EHESS: Archives of historical musicology: blind and deaf musicians in Europe, from the medieval to the classical period

Lecture at the École des Hautes Études en Science Sociale (EHESS): “Archives of historical musicology: blind and deaf musicians in Europe, from the medieval to the classical period”
In the field of historical musicology, few academic texts bring together in a single volume the archives of disabled musicians from periods prior to classicism.
In medieval times, blind people who had access to musical training provided by their parents or churches could make a career out of it, in turn training musicians who recounted the stories of their teachers. There are also records of musicians who gradually became deaf and continued to make a living from their profession in the classical era.
How did musical training evolve in medieval times? How did the opening of specialized institutions transform musical practices in the medieval and Renaissance periods? What compositional techniques and musical practices were developed by blind music professionals? When do we find traces of the first deaf musicians and composers?
This presentation opens the doors to the archives of the medieval, baroque, romantic, and classical periods, tracing the footsteps of these blind and deaf musicians who left their mark.

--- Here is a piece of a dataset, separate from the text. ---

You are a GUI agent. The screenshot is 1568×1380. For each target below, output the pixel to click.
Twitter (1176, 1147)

For the fourth year, the seminar “Constructing a history of disability and deafness through the centuries” attempts to respond to an observation: Deaf History (the history of deafness), Disability History (the history of disability), and Mad History (the history of madness or mental disorders) have each developed their own international scientific networks and their own epistemologies with a certain degree of distance or even compartmentalization.

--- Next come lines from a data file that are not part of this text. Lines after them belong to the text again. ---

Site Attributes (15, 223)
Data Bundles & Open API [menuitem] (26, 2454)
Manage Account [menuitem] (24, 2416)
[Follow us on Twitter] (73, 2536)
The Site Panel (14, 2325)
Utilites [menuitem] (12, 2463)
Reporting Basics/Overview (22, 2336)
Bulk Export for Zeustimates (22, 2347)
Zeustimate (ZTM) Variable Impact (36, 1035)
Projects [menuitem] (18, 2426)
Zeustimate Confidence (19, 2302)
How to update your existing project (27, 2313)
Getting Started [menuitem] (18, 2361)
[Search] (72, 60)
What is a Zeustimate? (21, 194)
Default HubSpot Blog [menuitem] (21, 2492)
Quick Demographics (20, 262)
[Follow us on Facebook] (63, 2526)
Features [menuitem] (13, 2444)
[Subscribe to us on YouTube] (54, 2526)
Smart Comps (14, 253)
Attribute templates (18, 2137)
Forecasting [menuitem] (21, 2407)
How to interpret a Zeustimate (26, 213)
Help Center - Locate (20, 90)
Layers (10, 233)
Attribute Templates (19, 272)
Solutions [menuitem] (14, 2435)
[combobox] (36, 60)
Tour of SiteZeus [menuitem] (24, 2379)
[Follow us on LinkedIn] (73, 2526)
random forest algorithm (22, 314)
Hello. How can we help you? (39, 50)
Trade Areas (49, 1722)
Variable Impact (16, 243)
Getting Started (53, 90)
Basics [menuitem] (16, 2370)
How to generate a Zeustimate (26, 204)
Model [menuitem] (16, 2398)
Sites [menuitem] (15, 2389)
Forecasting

The aim of this seminar is therefore to bring together research that is often carried out in parallel and to build a scientific network that transcends current boundaries, notably by bringing together historians who, over the last twenty years, have been renewing the three fields of research through new approaches, methods, and subjects. Scientific communities interested in the history of disability, deafness, and mental disorders in the French-speaking world have tended to be built around specific themes (blindness, deafness, psychiatry) or historical periods and cultural areas (the history of disability in the 20th century, or in medieval Europe).

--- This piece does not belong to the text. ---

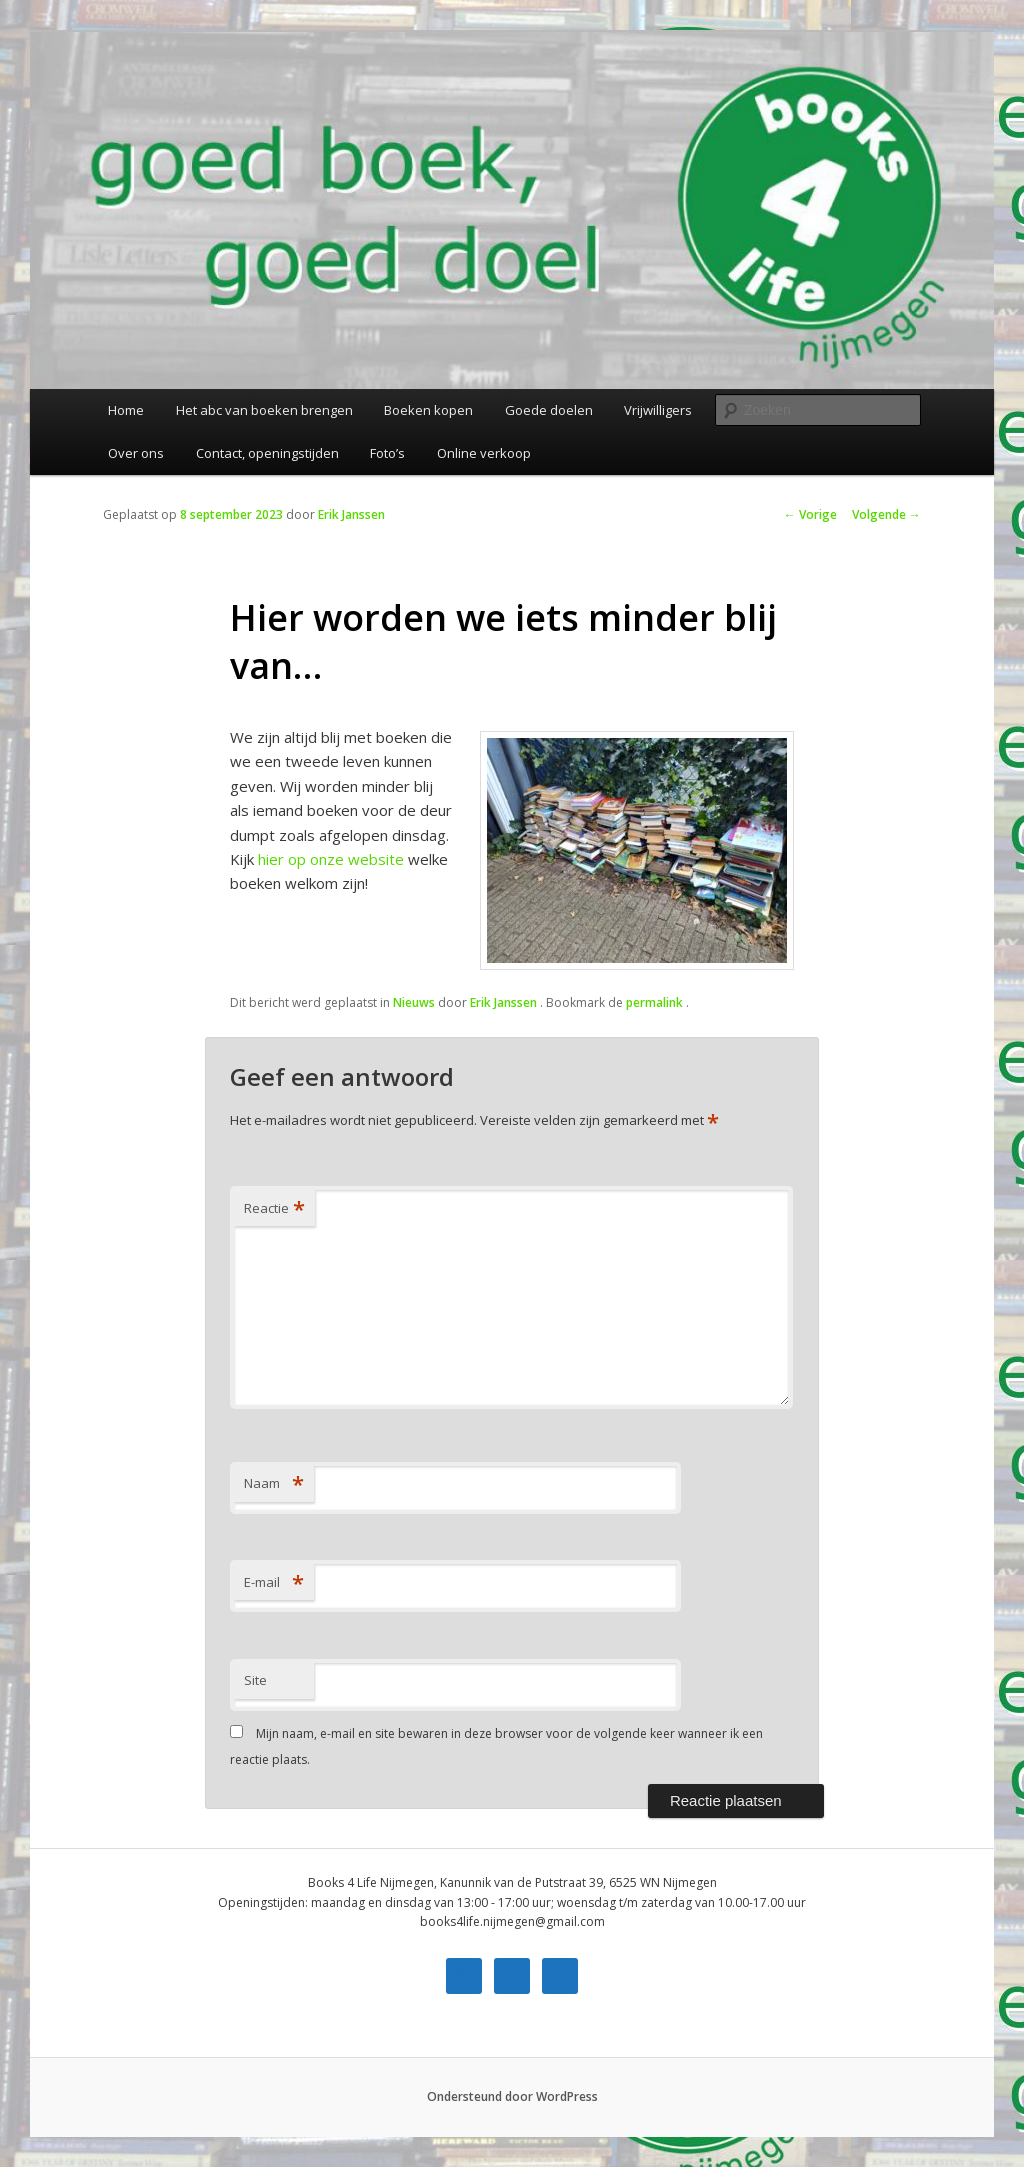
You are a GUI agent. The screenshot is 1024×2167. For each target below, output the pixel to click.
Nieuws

In contemporary times, these research communities have taken divergent paths. On the deafness side, historiography has based its approaches on a socio-anthropological conception of deaf people and sign language, leaving the concept of deafness tied to a medical history of disability or, at the very least, to a history of technical and institutional categories and their critique. In the field of disability history, some research has focused on the institutional history of disability and public policies for its management.
While the histories of disability and deafness are intertwined in contemporary times (the origins of education for the deaf and blind date back to the 18th century, and deaf people fought alongside blind people for the right to free, secular, and compulsory education in the 1930s), the historiographies of the two rarely intersect. The central themes diverge depending on the period: researchers interested in the medieval and modern periods pay considerable attention to the influence of religion, which is not the case for the contemporary period. Historical literature on the contemporary period has evolved from an interest in public policy, the actions of educational or associative institutions, or biographical trajectories (of major historical figures such as doctors or educators) to transnational or more biographical approaches, or to more intersectional approaches that take gender or race into account. Some historical works are beginning to integrate the intersectional paradigm into their research, where “disability” is conceptualized as one of the multiple identity characteristics of the individual. In the field of Mad History, historiography has recently focused on therapeutic alternatives to institutionalization, the life trajectories of those affected, and the relationships between institutions and families.